*** Texte à lire ***

Alors que la cote de popularité de François Hollande a atteint le score le plus bas pour un président en fonction, le chef de l'Etat s'est fait huer sur les Champs-Élysées en marge des commémorations du 11 novembre.

Atlantico : La côte de popularité de François Hollande est au plus bas. Selon le baromètre CSA / Les Échos publié jeudi 7 novembre, elle a atteint le "score le plus bas jamais mesuré pour un président en fonction depuis la création de ce baromètre en 1993", soit 25% d’opinions positives. La chute de popularité de l’exécutif en cours de mandat est-elle une constante sous la 5ème République ?

Jean Garrigues : Il y a toujours eu une érosion de la popularité consécutive à l’accumulation des problèmes et qui dépend beaucoup de la conjoncture : Valéry Giscard d’Estaing rattrapé par la crise mondiale au bout de deux ans, Jacques Chirac englué dans les problèmes sociaux du début de sa présidence, Nicolas Sarkozy confronté à la crise dès 2008, etc.

Cela tient aussi des institutions de la 5ème République et à la pratique du pouvoir. Les institutions, surtout dès 1962 et l’élection du chef de l’État au suffrage universel direct, mettent l’accent sur le rôle de ce dernier. C’est l’hyper-présidence avec la marginalisation du Premier ministre. Celui-ci joue de moins en moins son rôle de fusible : les succès et les échecs incombent au président. Le quinquennat et le calendrier électoral qui a suborné les législatives à la présidentielle ont accéléré ce phénomène.

*** Les données ***

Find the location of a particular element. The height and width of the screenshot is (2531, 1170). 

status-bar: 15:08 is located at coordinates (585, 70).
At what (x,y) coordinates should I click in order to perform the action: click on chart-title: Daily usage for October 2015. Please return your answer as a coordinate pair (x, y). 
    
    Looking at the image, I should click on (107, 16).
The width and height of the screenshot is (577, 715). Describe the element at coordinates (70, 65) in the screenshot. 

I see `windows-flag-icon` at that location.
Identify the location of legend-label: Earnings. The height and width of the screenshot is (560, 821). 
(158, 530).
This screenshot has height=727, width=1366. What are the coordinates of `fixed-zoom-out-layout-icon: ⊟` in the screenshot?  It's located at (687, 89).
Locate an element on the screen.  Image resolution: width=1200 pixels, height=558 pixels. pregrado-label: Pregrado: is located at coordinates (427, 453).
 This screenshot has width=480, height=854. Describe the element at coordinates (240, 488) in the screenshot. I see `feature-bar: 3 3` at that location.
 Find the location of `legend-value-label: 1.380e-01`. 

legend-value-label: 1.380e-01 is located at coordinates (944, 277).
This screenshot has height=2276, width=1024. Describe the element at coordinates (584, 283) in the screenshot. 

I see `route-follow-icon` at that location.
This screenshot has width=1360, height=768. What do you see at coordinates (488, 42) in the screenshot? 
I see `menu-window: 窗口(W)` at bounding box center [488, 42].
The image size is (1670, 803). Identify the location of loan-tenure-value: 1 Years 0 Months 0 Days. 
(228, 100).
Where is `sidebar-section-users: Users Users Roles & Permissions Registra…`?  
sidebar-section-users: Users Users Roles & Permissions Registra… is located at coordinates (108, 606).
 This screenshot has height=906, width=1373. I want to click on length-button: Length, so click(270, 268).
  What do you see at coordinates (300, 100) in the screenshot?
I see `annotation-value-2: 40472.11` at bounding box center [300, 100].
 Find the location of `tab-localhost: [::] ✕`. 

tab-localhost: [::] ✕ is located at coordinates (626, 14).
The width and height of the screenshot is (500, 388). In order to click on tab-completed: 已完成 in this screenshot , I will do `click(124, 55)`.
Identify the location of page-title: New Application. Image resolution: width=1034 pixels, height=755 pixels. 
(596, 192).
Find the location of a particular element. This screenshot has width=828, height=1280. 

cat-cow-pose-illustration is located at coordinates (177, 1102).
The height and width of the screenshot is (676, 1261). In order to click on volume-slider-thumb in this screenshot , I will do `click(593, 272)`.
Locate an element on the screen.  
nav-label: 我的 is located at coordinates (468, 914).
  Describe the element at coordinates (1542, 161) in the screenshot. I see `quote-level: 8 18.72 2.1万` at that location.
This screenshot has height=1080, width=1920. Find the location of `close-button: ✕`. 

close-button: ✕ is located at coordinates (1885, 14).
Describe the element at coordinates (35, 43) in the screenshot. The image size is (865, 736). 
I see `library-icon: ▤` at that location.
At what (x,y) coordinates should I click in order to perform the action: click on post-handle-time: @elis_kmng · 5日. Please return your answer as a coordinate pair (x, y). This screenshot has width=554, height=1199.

***

- **Travail demandé**
**A)** Recopiez à l'identique les lignes des enregistrements, depuis celle qui contient "This screenshot has height=2276, width=1024." jusqu'à celle qui contient "tab-localhost: [::] ✕ is", ces deux lignes incluses.
**B)** Écrivez la suite du texte sur la popularité de François Hollande, à partir de sa dernière phrase.
Le texte et les enregistrements ne proviennent pas de la même source.

- **Résultats par tâche**
**A)**
This screenshot has height=2276, width=1024. Describe the element at coordinates (584, 283) in the screenshot. 

I see `route-follow-icon` at that location.
This screenshot has width=1360, height=768. What do you see at coordinates (488, 42) in the screenshot? 
I see `menu-window: 窗口(W)` at bounding box center [488, 42].
The image size is (1670, 803). Identify the location of loan-tenure-value: 1 Years 0 Months 0 Days. 
(228, 100).
Where is `sidebar-section-users: Users Users Roles & Permissions Registra…`?  
sidebar-section-users: Users Users Roles & Permissions Registra… is located at coordinates (108, 606).
 This screenshot has height=906, width=1373. I want to click on length-button: Length, so click(270, 268).
  What do you see at coordinates (300, 100) in the screenshot?
I see `annotation-value-2: 40472.11` at bounding box center [300, 100].
 Find the location of `tab-localhost: [::] ✕`. 

tab-localhost: [::] ✕ is located at coordinates (626, 14).

**B)**
Jérôme Sainte-MarieEn premier lieu, sur un temps relativement long, celui de la Vème République, il existe une tendance à l’affaiblissement de la popularité présidentielle assez intéressante. Pour cela, les chiffres de l’IFOP, le plus ancien institut français, sont parlants. Un an après leur première élection  par les Français, la popularité du chef de l’Etat s’établissait comme suit : 62% pour le Général de Gaulle, 57% pour Georges Pompidou, 56% pour Valérie Giscard d’Estaing, 49% pour François Mitterrand, 37% pour Jacques Chirac, 35% pour Nicolas Sarkozy, et 29% pour François Hollande. Cette tendance lourde tient à différents facteurs, qui ne se résument pas à l’approfondissement des difficultés économiques du pays, même si la permanence du chômage de masse exerce une corrosion profonde. Il s’agit aussi, sans entrer dans le détail, d’un rapport plus distancié à l’égard du politique, qui fait que là où l’exercice du pouvoir suprême engendrait autrefois du légitimisme, il provoque désormais surtout une exposition permanente à une critique sans frein.

Ce qui est remarquable aujourd’hui, ce sont la rapidité et la constance de la baisse concernant François Hollande. Dès août 2012, sa popularité se situait, selon l’institut CSA, en deçà des 50%. C’est un mouvement bien plus rapide que pour son prédécesseur, dont la situation dans l’opinion ne s’était visiblement dégradée dans l’opinion qu’au tout début de l’année 2008, soit plusieurs mois plus tard dans le déroulé de son mandat. Et si, pour l’IFOP, Jacques Chirac avait connu une baisse plus rapide que François Hollande dans les premiers mois de son exercice de la fonction présidentielle, il avait connu à la fin 1995 et au début 1996 une remontée régulière, phénomène sans comparaison avec la situation actuelle. Ces comparaisons un peu fastidieuses n’ont d’autre objet que d’attirer l’attention sur la particularité du phénomène mesuré actuellement par les sondages.

Comment les anciens présidents de la République ont-ils fait pour regagner la confiance des Français ?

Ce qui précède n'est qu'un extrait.